An NBD command involves sending a request over a socket to a remote server and receiving a reply. You can also have multiple requests “in flight” and the reply can be received in multiple parts. On top of this the “fixed newstyle” NBD protocol has a complex multi-step initial handshake. Complicating it further we might be using a TLS transport which has its own handshake.
It’s complicated and we mustn’t block the caller.
There are a few ways to deal with this in my experience — one is to ignore the problem and insist that the main program uses a thread for each NBD connection, but that pushes complexity onto someone else. Another way is to use some variation of coroutines or call/cc — if we get to a place where we would block then we save the stack, return to the caller, and have some way to restore the stack later. However this doesn’t necessarily work well with non-C programming languages. It likely won’t work with either OCaml or Ruby’s garbage collectors since they both involve stack walking to find GC roots. I’d generally want to avoid “tricksy” stuff in a library.
The final way that I know about is to implement a state machine. However large state machines are hellishly difficult to write. Our state machine has 75 states (so far — it’s nowhere near finished). So we need a lot of help.
I came up with a slightly nicer way to write state machines.
The first idea is that states in a large state machine could be grouped. You can consider each group like a mini state machine — it has its own namespace, lives in a single file (example), and may only be entered via a single
START state (so you don’t need to consider what happens if another part of the state machine jumps into the middle of the group).
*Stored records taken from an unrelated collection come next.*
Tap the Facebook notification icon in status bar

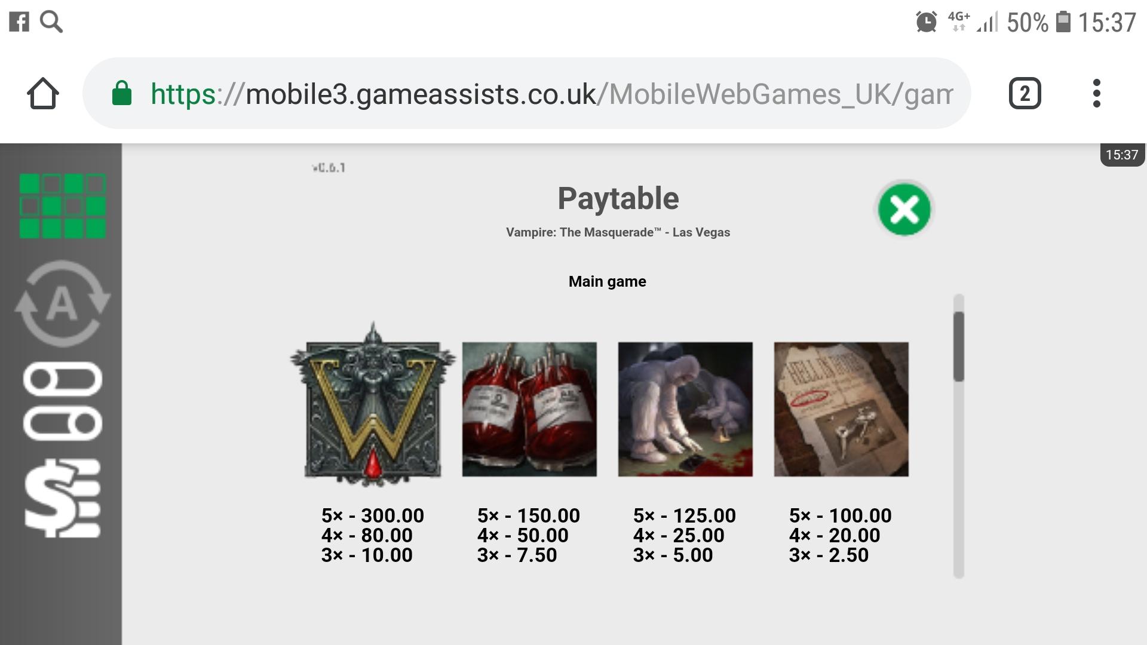19,22
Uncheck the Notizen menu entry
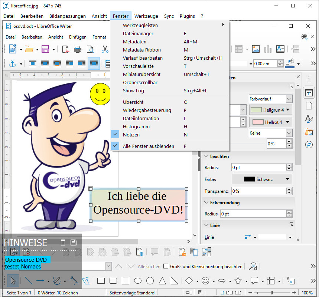319x297 pixels. [x=131, y=135]
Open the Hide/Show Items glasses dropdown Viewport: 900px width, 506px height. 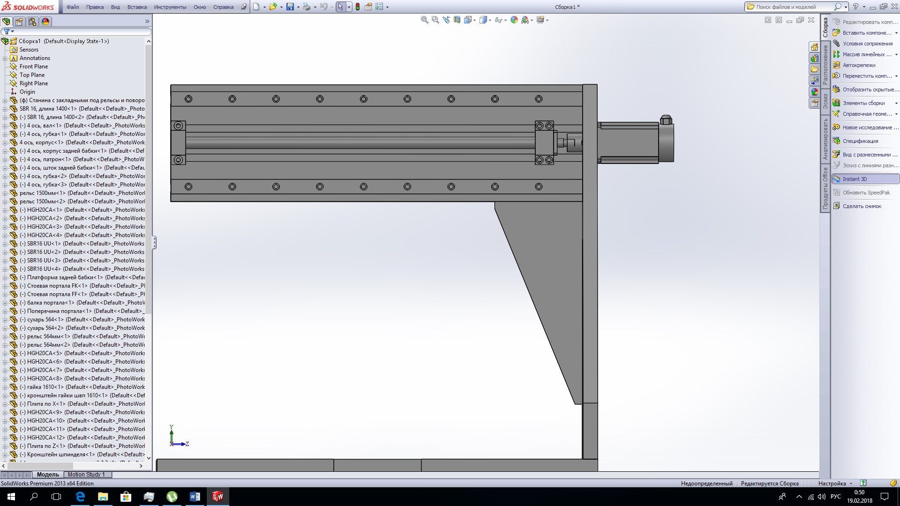tap(506, 20)
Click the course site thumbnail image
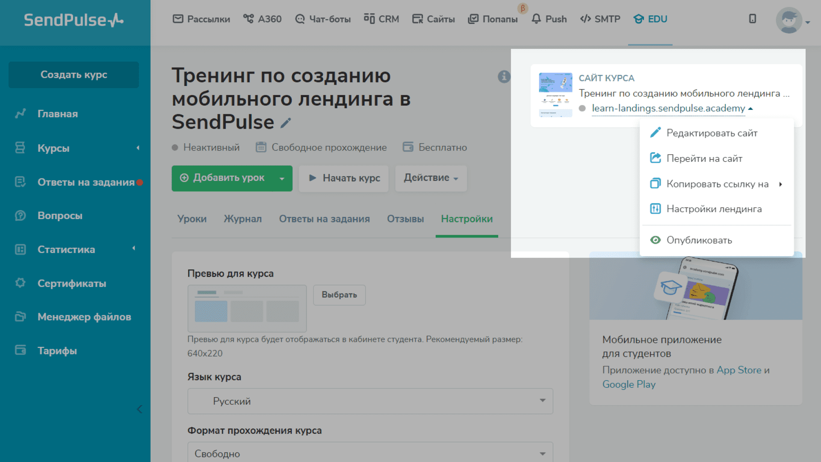821x462 pixels. click(x=555, y=95)
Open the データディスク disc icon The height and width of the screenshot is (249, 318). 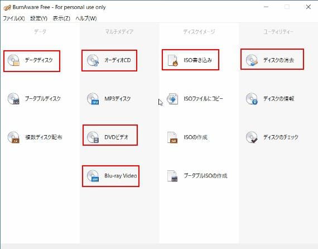pos(13,60)
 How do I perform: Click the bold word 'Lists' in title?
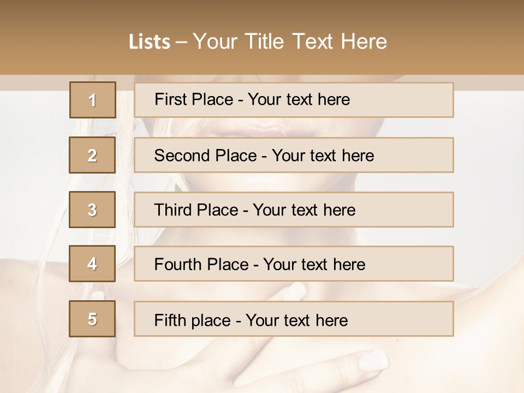150,41
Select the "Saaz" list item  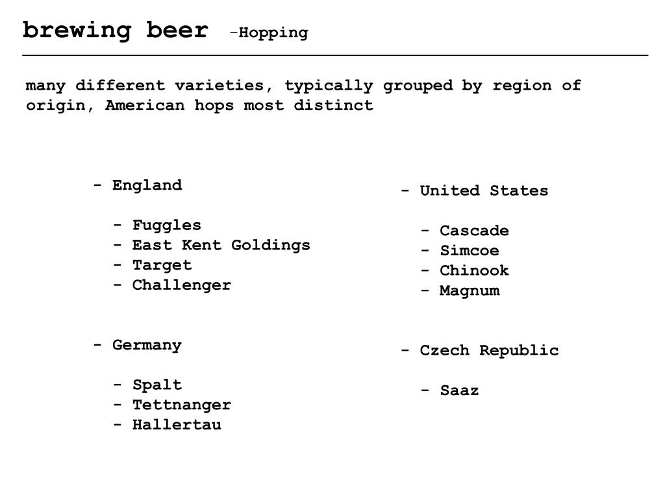click(x=459, y=390)
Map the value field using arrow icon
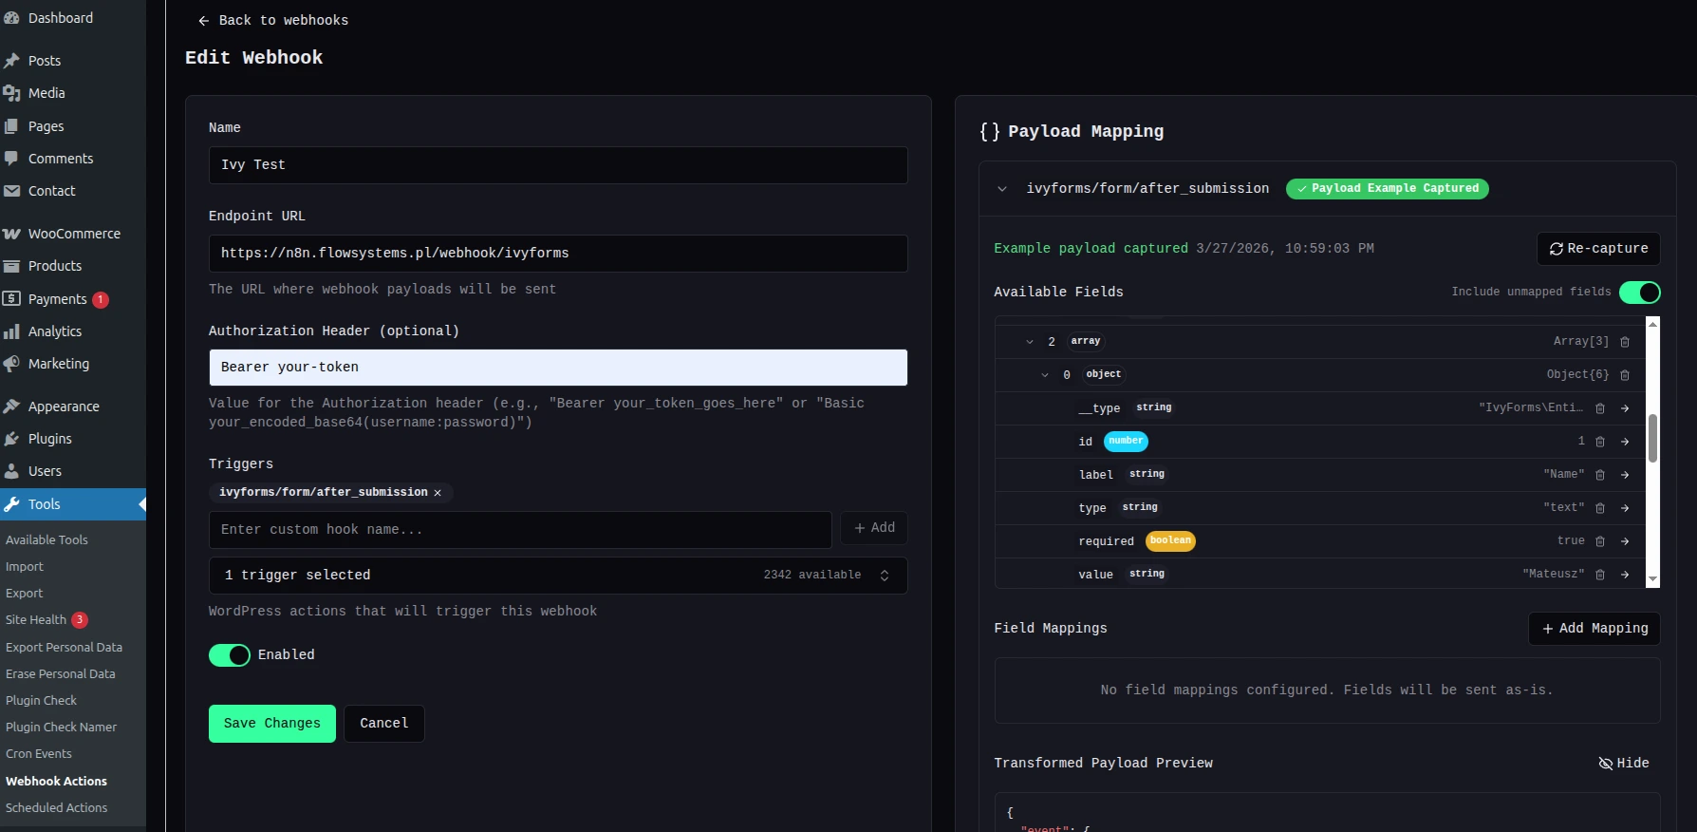This screenshot has width=1697, height=832. [x=1625, y=575]
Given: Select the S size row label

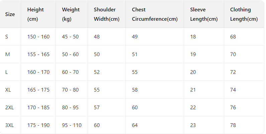Looking at the screenshot, I should coord(7,37).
Secondly groups can be hierarchical. This lets us organise the groups logically, so for example there is a group for “fixed newstyle handshaking” and within that there are separate groups for negotiating each newstyle option. States can refer to each other using either relative or absolute paths in this hierarchy.
Thirdly all states and transitions are defined and checked in a single place, allowing us to enforce rules about what transitions are permitted.
Fourthly the final C code that implements the state machine is generated (mostly). This lets us generate helper functions to (eg) turn state transitions into debug messages, or return whether the connection is in a mode where it’s expecting to read or write from the socket (making it easier to integrate with main loops).
The final code looks like this and generates currently 173K lines of C (although as it’s mostly large switch statements it compiles down to a reasonably small size).
Has anyone else implemented a large state machine in a similar way?